Kate Puxley was born in Edmonton, Alberta and has since lived in Toronto, Ottawa, Rome and Montreal. After completing her Bachelor of Fine Arts in painting at Concordia University in 2005, she extended her practice beyond the palette and became a certified taxidermist. She specializes in large charcoal drawings and ethical taxidermy, using ‘found animals,’ predominantly road kill.
Puxley has apprenticed with taxidermists in Canada, the UK, Austria and Italy.
In 2011 she was invited to create a subversive diorama at The Museum of Zoology in Rome, Italy and in 2016 presented her on-going installation, Trans-Canada at the Robert McLaughlin Gallery in Ontario.
She is currently an MFA candidate at Concordia University.
La Danse Macabre, also called The Dance of Death, is a medieval allegory on the universality of death; no matter one’s station in life, The Dance of Death unites us all.
In my large-scale charcoal drawings, I lift road kill from their asphalt settings and place them vertically on a white background. Fixed in their final physical state, the animals transcend the ignominy of their resting place. They often appear to be halfway between life and death, sometimes even dancing or in a state of ecstasy.

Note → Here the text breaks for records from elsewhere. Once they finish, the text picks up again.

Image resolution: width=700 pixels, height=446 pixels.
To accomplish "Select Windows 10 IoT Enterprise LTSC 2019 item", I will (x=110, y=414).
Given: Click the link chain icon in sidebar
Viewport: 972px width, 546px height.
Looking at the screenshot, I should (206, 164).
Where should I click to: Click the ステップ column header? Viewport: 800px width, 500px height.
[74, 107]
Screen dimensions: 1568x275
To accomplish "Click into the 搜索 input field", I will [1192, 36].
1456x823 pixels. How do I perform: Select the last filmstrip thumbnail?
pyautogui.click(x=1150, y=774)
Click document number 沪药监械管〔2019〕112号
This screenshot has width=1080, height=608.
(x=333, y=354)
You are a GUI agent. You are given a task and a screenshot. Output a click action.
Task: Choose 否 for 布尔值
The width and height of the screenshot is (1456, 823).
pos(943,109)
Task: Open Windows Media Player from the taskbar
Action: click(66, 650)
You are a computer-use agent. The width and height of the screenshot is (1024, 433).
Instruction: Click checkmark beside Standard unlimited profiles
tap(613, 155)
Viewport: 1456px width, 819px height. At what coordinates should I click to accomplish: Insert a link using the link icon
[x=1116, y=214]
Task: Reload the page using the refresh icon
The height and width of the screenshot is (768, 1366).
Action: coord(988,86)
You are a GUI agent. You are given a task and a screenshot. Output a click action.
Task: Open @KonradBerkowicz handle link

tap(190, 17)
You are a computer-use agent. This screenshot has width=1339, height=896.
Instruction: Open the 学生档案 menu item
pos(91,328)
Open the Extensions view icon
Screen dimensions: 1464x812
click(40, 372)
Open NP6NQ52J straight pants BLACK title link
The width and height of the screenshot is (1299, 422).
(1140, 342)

This struggle between life and death is used to question and re-invigorate the serene domestic role animals play in urban environments as well as challenge viewers’ sense of their own humanity. By confronting tendencies of animalistic expression and mortality, viewers may more comfortably align themselves with the world and its creatures within.
Nothing is lost
Nothing is created
Everything is transformed
A portal is an exit from one place (or state) and entry into another.
My charcoal drawings of roadkill are poetic expressions of the portal that symbolizes the transition from life to death.